GIVEN EXERCISE.
Starting at the line containing "At what coordinates should I click to accomplish: Choose" and continuing through the end of the rows, write those lines out again, replacing "title field" with "name field" and leaving everything else as it is.

[begin TASK INPUT]

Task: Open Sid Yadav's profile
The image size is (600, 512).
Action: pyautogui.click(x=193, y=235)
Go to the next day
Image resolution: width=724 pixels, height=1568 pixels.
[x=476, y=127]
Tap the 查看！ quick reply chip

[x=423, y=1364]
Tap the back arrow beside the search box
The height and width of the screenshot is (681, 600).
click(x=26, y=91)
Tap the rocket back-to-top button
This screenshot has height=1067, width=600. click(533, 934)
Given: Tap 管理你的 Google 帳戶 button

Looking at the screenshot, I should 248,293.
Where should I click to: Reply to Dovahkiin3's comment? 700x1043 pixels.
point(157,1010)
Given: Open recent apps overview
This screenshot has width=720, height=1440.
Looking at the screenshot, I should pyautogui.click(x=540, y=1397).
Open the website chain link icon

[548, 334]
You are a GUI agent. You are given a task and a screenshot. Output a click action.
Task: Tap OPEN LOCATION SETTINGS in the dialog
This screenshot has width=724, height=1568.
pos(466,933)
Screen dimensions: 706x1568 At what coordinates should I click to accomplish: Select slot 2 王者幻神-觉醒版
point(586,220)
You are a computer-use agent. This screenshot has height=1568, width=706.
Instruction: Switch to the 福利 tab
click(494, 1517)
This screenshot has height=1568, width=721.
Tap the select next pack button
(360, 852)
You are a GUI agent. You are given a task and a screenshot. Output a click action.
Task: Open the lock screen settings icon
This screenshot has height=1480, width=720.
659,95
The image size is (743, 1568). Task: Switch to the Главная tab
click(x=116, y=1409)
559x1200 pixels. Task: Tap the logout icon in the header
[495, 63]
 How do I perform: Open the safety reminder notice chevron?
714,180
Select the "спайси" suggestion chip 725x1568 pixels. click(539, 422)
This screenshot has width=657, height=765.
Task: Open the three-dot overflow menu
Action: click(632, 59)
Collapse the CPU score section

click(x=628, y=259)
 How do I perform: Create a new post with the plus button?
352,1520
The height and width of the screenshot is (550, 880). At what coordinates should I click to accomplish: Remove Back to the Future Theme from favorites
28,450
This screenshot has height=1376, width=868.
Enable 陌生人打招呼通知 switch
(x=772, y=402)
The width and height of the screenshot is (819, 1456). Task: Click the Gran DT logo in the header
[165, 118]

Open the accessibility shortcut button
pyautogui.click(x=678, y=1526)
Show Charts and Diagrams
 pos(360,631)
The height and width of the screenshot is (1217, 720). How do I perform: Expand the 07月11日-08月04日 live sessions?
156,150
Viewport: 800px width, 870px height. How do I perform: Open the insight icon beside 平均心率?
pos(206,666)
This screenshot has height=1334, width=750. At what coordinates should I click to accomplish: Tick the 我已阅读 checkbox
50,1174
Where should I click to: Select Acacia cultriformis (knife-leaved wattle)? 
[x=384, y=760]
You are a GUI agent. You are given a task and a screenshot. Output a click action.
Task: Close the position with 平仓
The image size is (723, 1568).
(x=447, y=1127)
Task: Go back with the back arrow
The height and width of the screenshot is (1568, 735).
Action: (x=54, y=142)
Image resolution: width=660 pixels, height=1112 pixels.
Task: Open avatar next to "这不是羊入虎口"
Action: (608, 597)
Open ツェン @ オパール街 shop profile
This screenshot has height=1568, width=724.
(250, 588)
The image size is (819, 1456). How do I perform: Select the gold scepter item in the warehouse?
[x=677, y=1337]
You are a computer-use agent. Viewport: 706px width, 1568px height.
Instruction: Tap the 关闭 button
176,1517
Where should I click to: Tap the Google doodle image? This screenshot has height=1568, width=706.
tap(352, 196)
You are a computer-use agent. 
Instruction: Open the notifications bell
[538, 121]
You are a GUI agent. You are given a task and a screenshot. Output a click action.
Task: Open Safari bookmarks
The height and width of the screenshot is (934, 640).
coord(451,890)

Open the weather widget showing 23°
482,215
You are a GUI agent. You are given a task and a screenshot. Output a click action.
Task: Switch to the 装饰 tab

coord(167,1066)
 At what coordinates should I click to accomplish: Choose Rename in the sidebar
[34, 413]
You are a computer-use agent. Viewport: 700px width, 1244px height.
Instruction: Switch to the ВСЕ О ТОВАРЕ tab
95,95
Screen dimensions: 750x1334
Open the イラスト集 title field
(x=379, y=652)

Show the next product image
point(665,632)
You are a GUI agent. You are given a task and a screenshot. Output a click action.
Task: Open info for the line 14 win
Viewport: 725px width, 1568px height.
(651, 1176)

[end TASK INPUT]

THE RESPONSE.
 At what coordinates should I click to accomplish: Choose Rename in the sidebar
[34, 413]
You are a computer-use agent. Viewport: 700px width, 1244px height.
Instruction: Switch to the ВСЕ О ТОВАРЕ tab
95,95
Screen dimensions: 750x1334
Open the イラスト集 name field
(x=379, y=652)

Show the next product image
point(665,632)
You are a GUI agent. You are given a task and a screenshot. Output a click action.
Task: Open info for the line 14 win
Viewport: 725px width, 1568px height.
(651, 1176)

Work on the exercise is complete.